Im Fokus stehen dabei alle statischen Fragen – von der Gründung über das Mauerwerk bis zur Dachkonstruktion und zum Dach. „Also quasi so, als ob die Kirche keine Kunstgüter hätte“, sagt Paul. Die Kunstgüter werden maximal eingehaust, damit sie während der Bauzeit geschützt sind. Die Innenraumsanierung wäre ein weiterer Bauabschnitt, doch für den gibt es bisher weder einen Zeitplan noch eine Finanzierung.

Das Gleiche trifft auch auf einen ganz anderen Plan zu: Der auf das 13. Jahrhundert zurückgehende Kirchenbau soll in Zukunft als Kulturerbezentrum mit einer großen Jakob-Böhme-Ausstellung und zugleich als Kirche dienen. Das ist schon seit 2015 im Gespräch. Ob zuerst die Innenraumsanierung kommt oder zuerst die Böhme-Ausstellung? Der Pfarrer kann es noch nicht sagen, denkbar wäre beides. Wichtig ist jetzt erst einmal die Sicherung. Alles andere baut später darauf auf.

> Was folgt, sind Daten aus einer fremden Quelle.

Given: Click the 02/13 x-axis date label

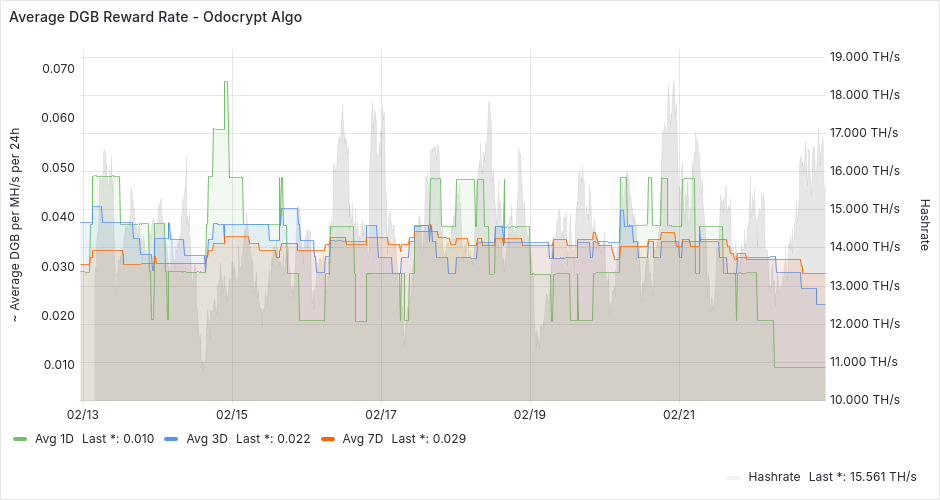Looking at the screenshot, I should pyautogui.click(x=82, y=414).
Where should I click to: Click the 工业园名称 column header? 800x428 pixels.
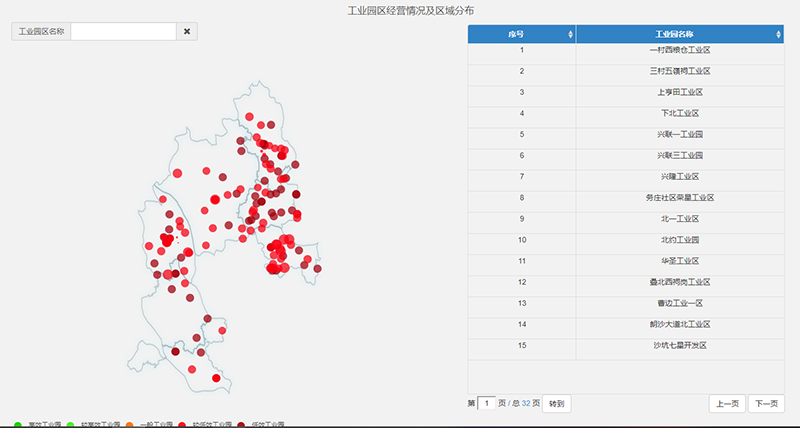click(x=674, y=35)
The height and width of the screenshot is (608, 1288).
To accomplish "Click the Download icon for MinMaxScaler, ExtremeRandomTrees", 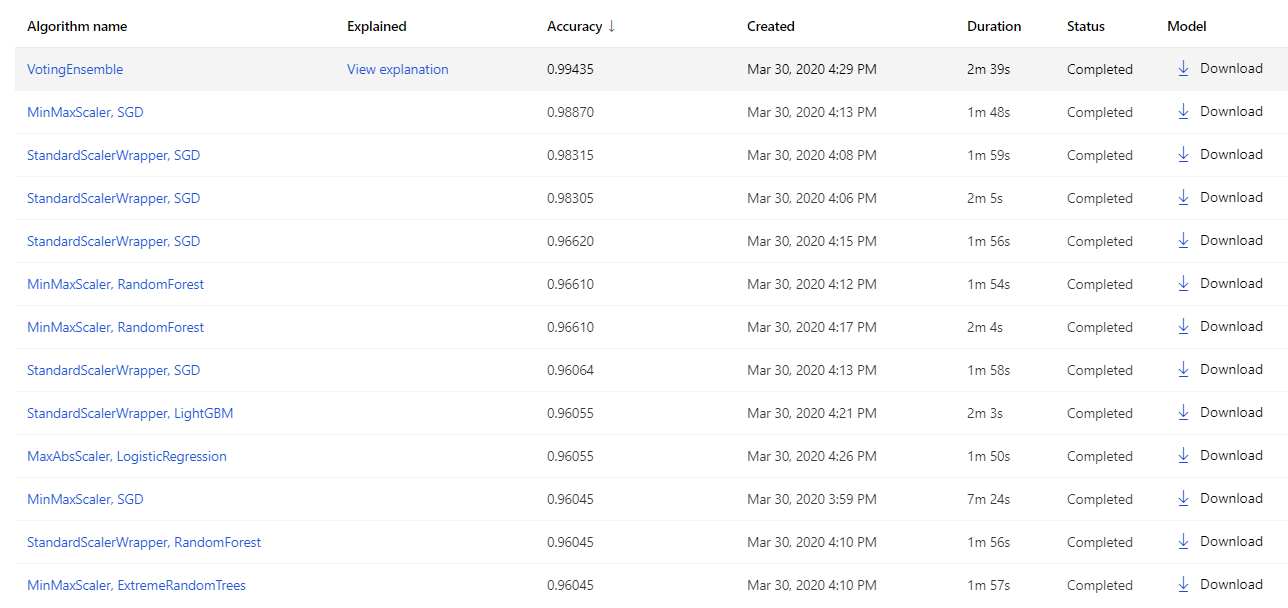I will pos(1183,585).
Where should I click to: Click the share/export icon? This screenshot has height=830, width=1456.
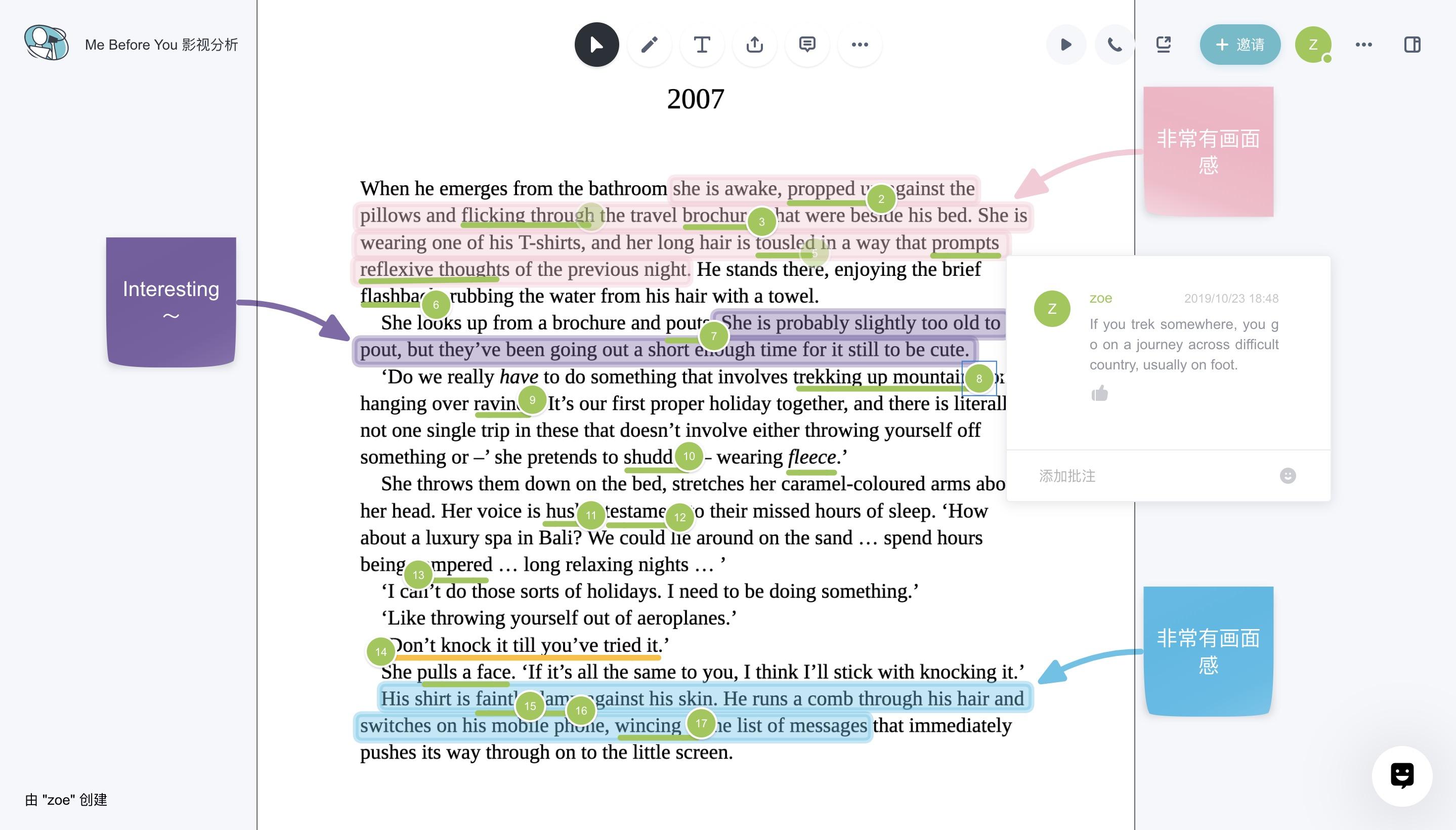coord(755,44)
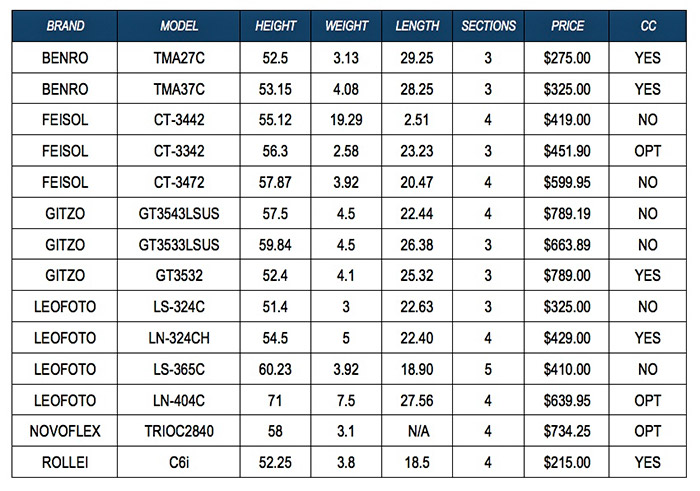
Task: Select the $451.90 price cell
Action: tap(568, 151)
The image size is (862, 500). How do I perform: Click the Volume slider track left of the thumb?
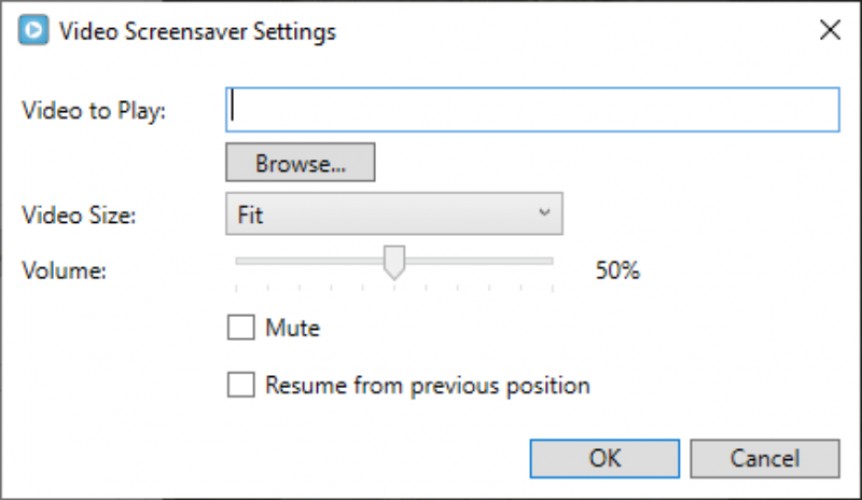click(x=310, y=261)
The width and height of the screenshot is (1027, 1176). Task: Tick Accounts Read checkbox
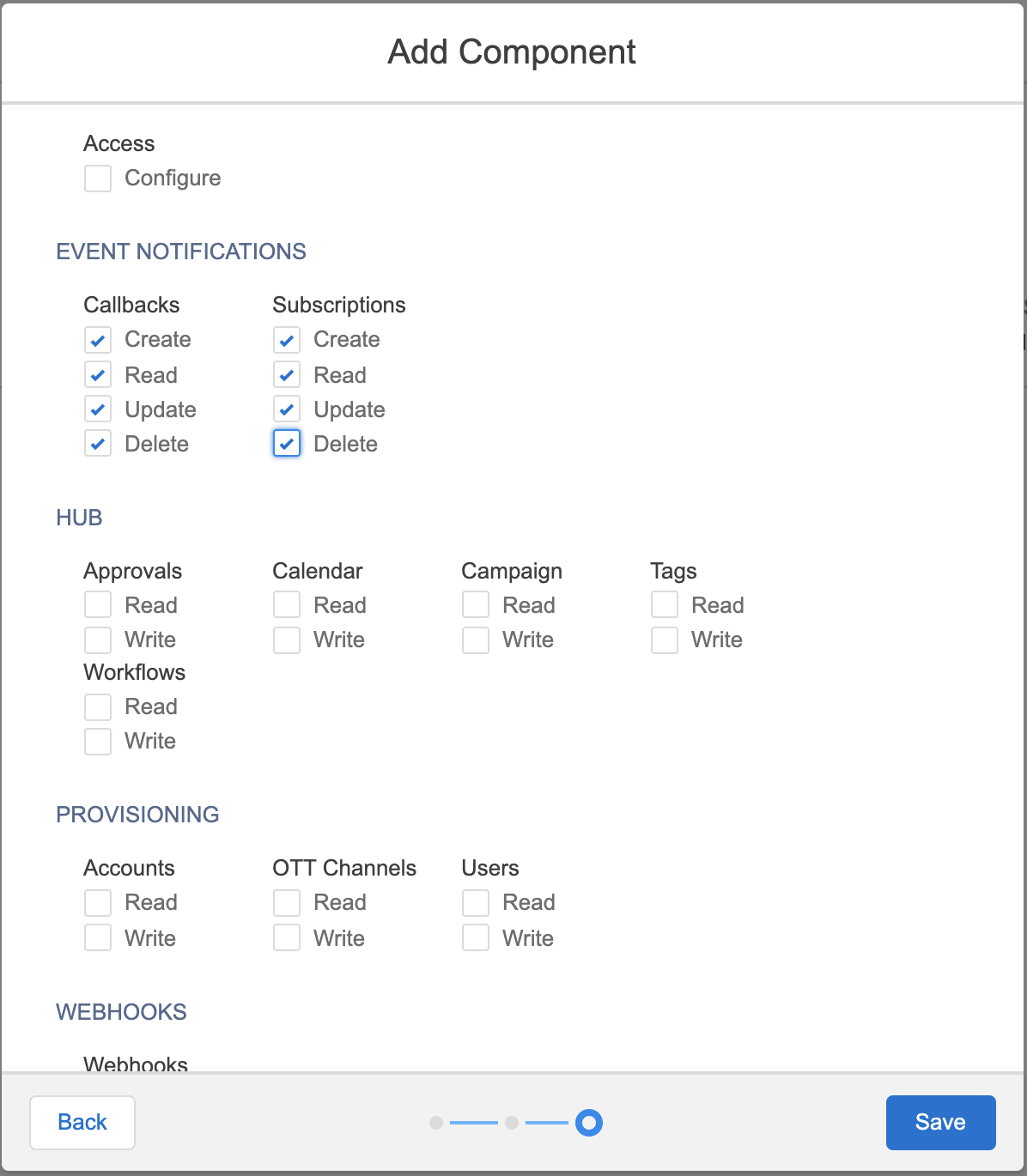pyautogui.click(x=98, y=903)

Die Grundlagen aber werden jetzt gelegt – auch noch in ganz anderer Hinsicht. „Wir sind gerade an der Gründung eines Kirchbauvereins dran“, sagt Paul. Der Verein könnte Spenden für spätere Bauabschnitte sammeln, aber auch darüber hinaus dafür sorgen, dass die Sanierung im Gespräch bleibt. Er könnte vielleicht auch Kooperationen ins Rollen bringen, etwa mit dem benachbarten Gymnasium. „Engagierte Mitstreiter für einen solchen Verein haben wir“, sagt der Pfarrer: „Aber wir schauen noch, wie wir den Vorstand aufbauen.“ Das Ganze wolle wohlüberlegt sein, damit es am Ende keine Zielkonflikte gibt, sondern der Verein einheitlich auftritt. Da bestehe noch keine Eile. Ganz im Gegensatz zu der Baustelle in diesem Jahr: Nach der Osterfeier startet diese.